--- Problem statement ---
Locate all lines in the data below that hold "computer" and show them.
○ ○ ○ ○ ○
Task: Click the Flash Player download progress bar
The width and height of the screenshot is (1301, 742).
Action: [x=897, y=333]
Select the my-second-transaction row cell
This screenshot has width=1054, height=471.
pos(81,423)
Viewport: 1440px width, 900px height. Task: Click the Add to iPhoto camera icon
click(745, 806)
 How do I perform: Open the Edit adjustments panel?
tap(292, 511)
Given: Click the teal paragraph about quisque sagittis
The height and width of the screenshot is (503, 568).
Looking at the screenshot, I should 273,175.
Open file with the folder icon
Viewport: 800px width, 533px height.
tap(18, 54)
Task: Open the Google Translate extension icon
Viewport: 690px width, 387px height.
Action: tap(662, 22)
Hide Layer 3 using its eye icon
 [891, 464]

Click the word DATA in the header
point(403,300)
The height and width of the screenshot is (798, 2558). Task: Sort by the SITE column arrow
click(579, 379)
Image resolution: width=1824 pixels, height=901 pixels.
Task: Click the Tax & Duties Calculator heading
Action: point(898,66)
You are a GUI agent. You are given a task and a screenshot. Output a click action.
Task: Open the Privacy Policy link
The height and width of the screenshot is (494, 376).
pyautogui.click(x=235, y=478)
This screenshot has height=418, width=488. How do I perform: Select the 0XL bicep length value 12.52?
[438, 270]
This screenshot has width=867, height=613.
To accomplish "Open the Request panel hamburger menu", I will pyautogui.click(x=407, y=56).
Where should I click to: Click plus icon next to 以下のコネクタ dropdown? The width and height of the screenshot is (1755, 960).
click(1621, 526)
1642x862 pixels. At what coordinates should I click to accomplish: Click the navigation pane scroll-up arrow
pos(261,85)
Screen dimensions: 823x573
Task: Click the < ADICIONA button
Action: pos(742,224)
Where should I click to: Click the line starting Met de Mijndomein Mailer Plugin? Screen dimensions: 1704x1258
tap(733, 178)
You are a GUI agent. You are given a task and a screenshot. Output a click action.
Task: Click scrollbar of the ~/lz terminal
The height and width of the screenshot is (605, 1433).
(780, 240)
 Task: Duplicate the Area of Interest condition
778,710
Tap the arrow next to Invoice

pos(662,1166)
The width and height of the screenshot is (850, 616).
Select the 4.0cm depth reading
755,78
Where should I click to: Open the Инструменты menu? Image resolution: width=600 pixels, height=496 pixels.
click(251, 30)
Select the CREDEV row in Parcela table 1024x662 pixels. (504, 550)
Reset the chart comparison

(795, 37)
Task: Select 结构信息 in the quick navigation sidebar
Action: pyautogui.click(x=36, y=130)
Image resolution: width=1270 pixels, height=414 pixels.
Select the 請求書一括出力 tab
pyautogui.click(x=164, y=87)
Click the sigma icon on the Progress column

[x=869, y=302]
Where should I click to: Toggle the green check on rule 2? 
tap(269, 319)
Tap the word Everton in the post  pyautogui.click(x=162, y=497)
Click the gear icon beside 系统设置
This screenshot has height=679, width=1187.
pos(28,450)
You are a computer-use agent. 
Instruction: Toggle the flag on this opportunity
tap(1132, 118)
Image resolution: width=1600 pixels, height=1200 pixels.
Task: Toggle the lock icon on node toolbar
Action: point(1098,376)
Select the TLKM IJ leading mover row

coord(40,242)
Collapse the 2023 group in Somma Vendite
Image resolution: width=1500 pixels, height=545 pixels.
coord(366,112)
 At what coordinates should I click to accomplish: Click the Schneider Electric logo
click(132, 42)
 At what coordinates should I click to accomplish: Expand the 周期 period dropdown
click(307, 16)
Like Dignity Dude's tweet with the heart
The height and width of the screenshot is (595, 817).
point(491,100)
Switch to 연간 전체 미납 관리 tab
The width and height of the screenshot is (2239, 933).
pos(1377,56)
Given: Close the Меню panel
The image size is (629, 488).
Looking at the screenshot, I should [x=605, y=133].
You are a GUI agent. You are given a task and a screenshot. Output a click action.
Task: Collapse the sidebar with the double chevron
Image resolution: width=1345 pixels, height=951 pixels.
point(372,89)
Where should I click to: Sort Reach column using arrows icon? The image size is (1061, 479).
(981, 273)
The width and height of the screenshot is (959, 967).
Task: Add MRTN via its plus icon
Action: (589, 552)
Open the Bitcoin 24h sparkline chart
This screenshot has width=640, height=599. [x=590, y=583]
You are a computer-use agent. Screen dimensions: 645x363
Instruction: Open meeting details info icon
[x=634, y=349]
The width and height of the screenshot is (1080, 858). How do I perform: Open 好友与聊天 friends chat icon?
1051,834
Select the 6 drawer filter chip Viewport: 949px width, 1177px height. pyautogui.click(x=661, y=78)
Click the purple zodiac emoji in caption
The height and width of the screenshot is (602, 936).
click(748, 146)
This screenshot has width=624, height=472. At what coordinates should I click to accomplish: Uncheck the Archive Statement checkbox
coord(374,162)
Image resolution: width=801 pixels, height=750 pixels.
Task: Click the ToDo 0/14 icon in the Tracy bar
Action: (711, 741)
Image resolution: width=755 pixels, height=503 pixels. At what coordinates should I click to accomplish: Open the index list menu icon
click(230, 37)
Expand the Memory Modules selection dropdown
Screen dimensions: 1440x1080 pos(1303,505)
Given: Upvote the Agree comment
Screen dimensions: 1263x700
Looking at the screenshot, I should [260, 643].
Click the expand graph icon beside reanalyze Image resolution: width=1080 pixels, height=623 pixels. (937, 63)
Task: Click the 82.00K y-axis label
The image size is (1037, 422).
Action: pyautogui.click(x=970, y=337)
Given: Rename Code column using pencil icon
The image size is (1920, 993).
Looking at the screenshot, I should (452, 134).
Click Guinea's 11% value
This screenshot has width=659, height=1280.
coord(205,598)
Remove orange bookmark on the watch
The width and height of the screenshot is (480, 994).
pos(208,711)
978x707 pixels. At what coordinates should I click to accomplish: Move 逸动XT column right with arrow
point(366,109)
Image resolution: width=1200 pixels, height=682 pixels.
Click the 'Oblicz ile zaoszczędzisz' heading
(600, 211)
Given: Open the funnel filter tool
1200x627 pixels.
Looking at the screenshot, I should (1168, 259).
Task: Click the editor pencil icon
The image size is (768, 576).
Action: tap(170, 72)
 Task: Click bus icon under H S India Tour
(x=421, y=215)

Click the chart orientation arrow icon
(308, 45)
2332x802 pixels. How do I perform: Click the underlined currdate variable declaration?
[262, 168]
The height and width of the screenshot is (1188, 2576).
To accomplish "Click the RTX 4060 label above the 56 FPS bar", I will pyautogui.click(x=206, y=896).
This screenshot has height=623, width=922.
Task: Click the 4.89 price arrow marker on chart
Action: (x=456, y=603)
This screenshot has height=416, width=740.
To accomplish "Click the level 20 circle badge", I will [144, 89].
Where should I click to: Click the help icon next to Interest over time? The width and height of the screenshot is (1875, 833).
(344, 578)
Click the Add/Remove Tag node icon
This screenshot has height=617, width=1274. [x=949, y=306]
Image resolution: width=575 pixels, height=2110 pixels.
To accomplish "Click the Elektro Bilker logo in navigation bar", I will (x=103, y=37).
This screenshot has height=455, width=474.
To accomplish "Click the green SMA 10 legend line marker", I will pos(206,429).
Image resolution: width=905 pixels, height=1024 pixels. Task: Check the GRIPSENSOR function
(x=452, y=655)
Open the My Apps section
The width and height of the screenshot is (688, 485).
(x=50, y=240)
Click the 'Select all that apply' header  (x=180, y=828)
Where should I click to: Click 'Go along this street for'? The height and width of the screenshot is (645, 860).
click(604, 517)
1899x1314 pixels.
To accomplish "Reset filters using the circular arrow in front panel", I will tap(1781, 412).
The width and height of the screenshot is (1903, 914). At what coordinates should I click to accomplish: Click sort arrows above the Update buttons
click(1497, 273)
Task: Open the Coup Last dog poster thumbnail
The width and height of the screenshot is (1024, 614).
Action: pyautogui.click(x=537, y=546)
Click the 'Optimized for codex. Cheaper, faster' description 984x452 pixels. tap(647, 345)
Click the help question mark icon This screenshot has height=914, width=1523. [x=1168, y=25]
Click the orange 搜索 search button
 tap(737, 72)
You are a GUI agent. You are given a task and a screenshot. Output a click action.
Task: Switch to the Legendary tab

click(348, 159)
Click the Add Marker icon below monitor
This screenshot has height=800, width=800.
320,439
○ ○ ○ ○ ○
--- Task solution ---
You are a computer-use agent. 
You are a computer-use agent. Screen dimensions: 645x363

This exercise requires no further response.